This band was founded in Tirana by the ex-Megaherz guitarist Bledar Sejko in 1992. As Megahertz, only three songs were recorded but by the time the lineup grew to six members which also included Mit’hat Laro (bass), Roland Fusha (drums), Dritan Xheladini (guitars), Alban Laro (keyboards) and vocalist Elton Deda, the band changed its name to THUNDER WAY and was more than ready for primetime with a keen modern interpretation of modern power metal launched by Helloween in the mid-1980s. Given the band’s isolation and non-existent market for heavy metal music in the final years of the nation’s communist regime, THUNDER WAY only managed to release this sole album THE ORDER EXECUTORS but wow did they make their one statement count!

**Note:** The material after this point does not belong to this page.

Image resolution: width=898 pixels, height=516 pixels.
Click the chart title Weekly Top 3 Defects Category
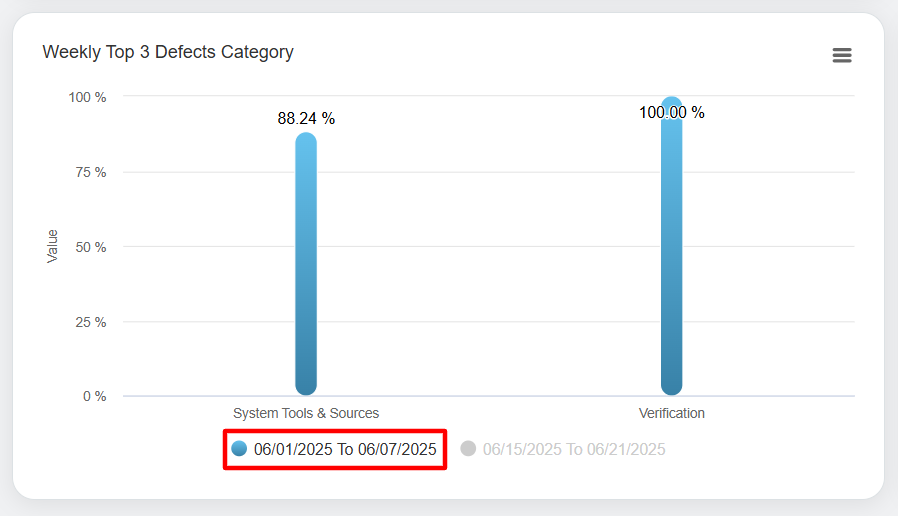pos(168,52)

This album was self-released in 1992 and was technically only a demo but has rightfully earned a cult following as one of Albania’s most technically proficient and more interesting releases from a nation with zero infrastructure for promoting such bands. The album itself was recorded in neighboring Macedonia at a studio in Skopje. THE ORDER EXECUTORS is the perfect example of a band that was fueled on sheer passion and determination alone. Despite all the odds THUNDER WAY managed to write, record and release a true underground gem of early power metal splendor. The band only lasted two years from 1993-95 but did enjoy national success having won first place at the Albanian rock festival but with a limited population of only around 3 million at the time didn’t exactly set the world on fire despite national popularity.

Despite the band’s limited appeal, THUNDER WAY was wise enough to craft lyrics in the English language and tackled the typical fantastical power metal themes that included war, mysticism and the struggles of life under a repressive political regime. Despite the exotic fact of geographical location, THUNDER WAY was a typical early power metal band in many ways. Obviously inspired by such German acts as Helloween, Running Wild and Blind Guardian as well other other acts such as early Omen, THUNDER WAY still managed to stand out with its own unique mix of innovation which included idiosyncratic dual guitar attacks, sophisticated interludes, intros and deviation from the power metal norm. The band was quite accomplished and had it emerged in a more conducive region of the world such as Germany or the USA, surely would’ve become one of the 90s best examples of power metal.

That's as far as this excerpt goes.